There’s a mythology that encircles artists. Our society accepts and even revels in the twin ideas that depression breeds great art and that the only way to escape those demons hitching a ride on your back is through self-expression built of brushstrokes, couplets, or carefully arranged pitches.
Elliott Smith embodied and concentrated that mythological pain and brilliance. As one of the musicians performing in A Fond Farewell remarked during a rehearsal, even when he writes a happy tune, his lyrics can’t seem to join in the fun. But the music and the poetry were always there, a wash of blue like an aural Monet.
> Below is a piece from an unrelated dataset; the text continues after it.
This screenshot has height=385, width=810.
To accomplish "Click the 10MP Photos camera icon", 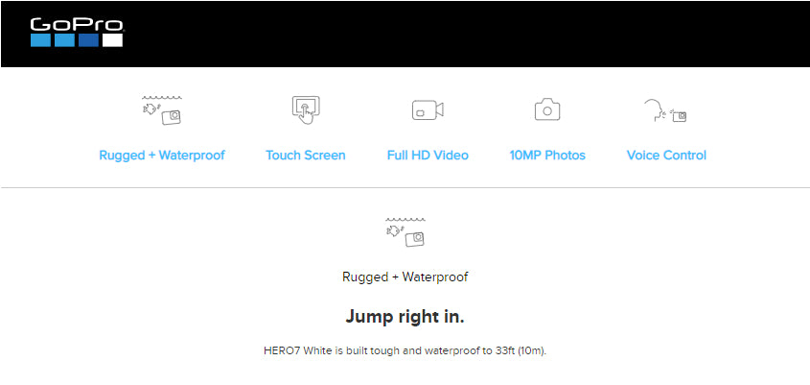I will [547, 109].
Despite growing up in Portland, my first memory of Elliott Smith is his appearance at the Oscars in 1998. His nomination for “Miss Misery” in Good Will Hunting was clearly deserved and even more clearly out of place. Dressed in an awkwardly memorable white suit, he laid his quiet sincerity bare before the audience. His hair looked like it had just been tousled by an uncle, and he stayed self-consciously glued to the mic. Everything about the experience was intimate, despite his surroundings.
And then Celine Dion glided across the stage and belted “My Heart Will Go On” while backlit and surrounded by fake smoke. Madonna scoffed and announced Titanic’s song the winner as the obvious defeated the subtle.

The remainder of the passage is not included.